Revenue grew from ₹1,89,062 Cr in FY14 to ₹5,14,933 Cr in FY26 — a 8.7% compound annual growth rate over 12 years. Profit after tax compounded at 15.9% over the same period (₹14,807 Cr → ₹86,666 Cr).
Is State Bank of India stock in an uptrend?
Stage 2: the trend is up, and has been for 58 weeks. State Bank of India is in Stage 2 — advancing, 58 weeks in (confirmed). Stages follow Stan Weinstein's four-phase read of weekly price against the 200-day average: basing (1), advancing (2), topping (3), declining (4).
Why is State Bank of India stock rising?
The price is up 29% over the past year, in a confirmed Stage 2 uptrend (58 weeks), and has beaten NIFTY 500 for 47 weeks. Since 2016, the price is up 435% while earnings per share moved 467%.

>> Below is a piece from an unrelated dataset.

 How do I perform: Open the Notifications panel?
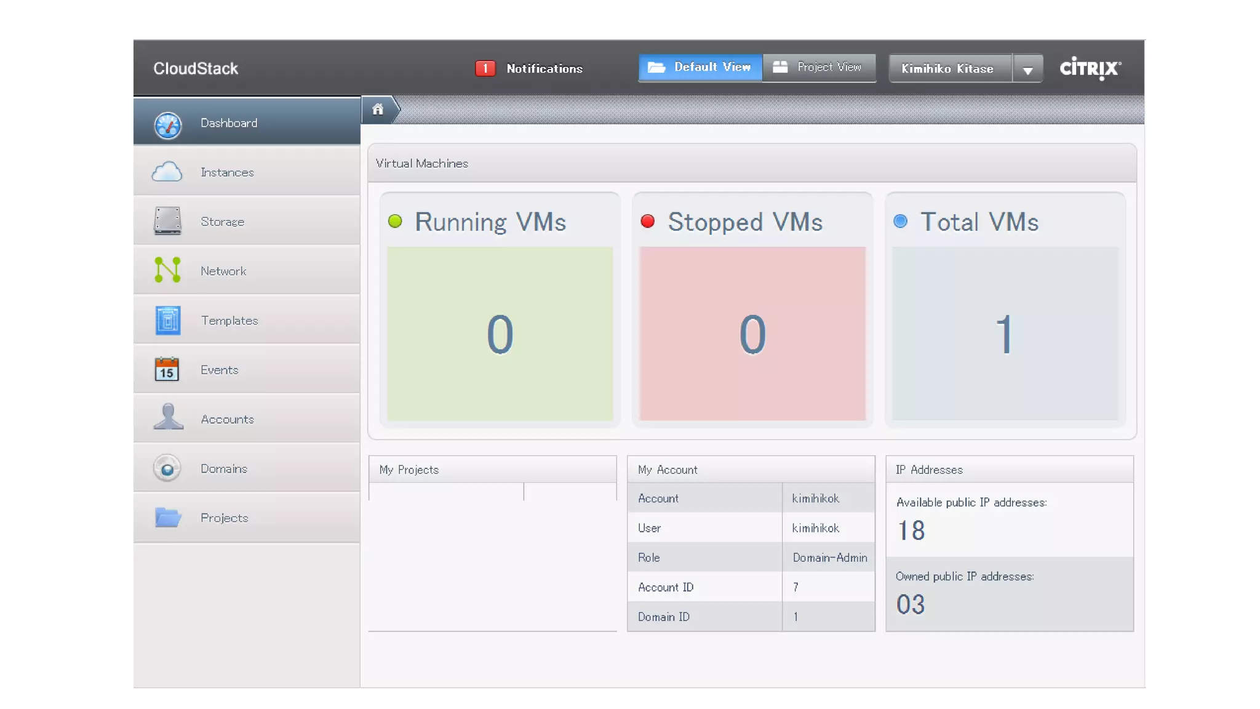[544, 68]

Is State Bank of India beating the NIFTY 500?
Yes — beating NIFTY 500 for 47 weeks, as of 1 July 2026. Relative strength is measured weekly against the NIFTY 500 (Mansfield RS): a positive reading means the stock has outperformed the index over the trailing window, week after week.
Where is State Bank of India in its business cycle?
The data reads State Bank of India as a deep cyclical business currently in its expansion phase — earnings at an all-time high for this company, valuation at the 90th percentile. Profits swing violently in this business — real losses in FY17 and FY18. That is what “deep cyclical” means: the same company looks brilliant at the top of its cycle and broken at the bottom.
Who owns State Bank of India — what is the promoter holding?
Promoters hold 55.5% (down 2 points over 8 quarters). Foreign funds own 11.4%, domestic funds 26.1%. The promoter move came in a single step (Sep 25) — promoters rarely buy on-market, so a jump like this is almost always an allotment, infusion or restructuring: a capital event, not a slow accumulation of conviction. Worth knowing which, before reading it as a signal. Shareholding is from Screener's quarterly filings data.
How is State Bank of India's asset quality?
Bad loans are healing — from a worst of 2.8% (Mar 23) to 1.6%. ₹1.6 of every ₹100 lent is currently stuck with borrowers who’ve stopped paying — down from ₹2.8 at the Mar 23 worst. After the money already set aside, the true exposure is 0.4%.
What is the bull case for State Bank of India?
Bad loans have fallen from 2.8% to 1.6%, profits are compounding — and the price has started to notice. Best thing in the data: bad loans improving (2.1% → 1.6%). Interest income has flattened.
What is the bear case for State Bank of India — what could break the story?
Biggest worry: return on equity falling (17.0% → 15.0%). Two quarters of bad loans reversing would kill this story. The nearest-term thing to watch: a single quarter of GNPA rising again would put this story on watch. This falsification condition is stated up front so the thesis can be checked against incoming quarters, not defended after the fact.
Is State Bank of India a stock worth studying right now?
Sector Alpha does not publish buy or sell recommendations — this is a research read, not advice. What the data says: a turnaround that stuck — the question is what’s left to re-rate. The numbers are genuinely mixed, and the price hasn’t fully caught up with the improvement. Across the 7-model scorecard the composite research signal is on watch at 55% confidence. This is machine-written research compiled from Screener data — every number traces to its source — and it is not investment advice. Do your own diligence.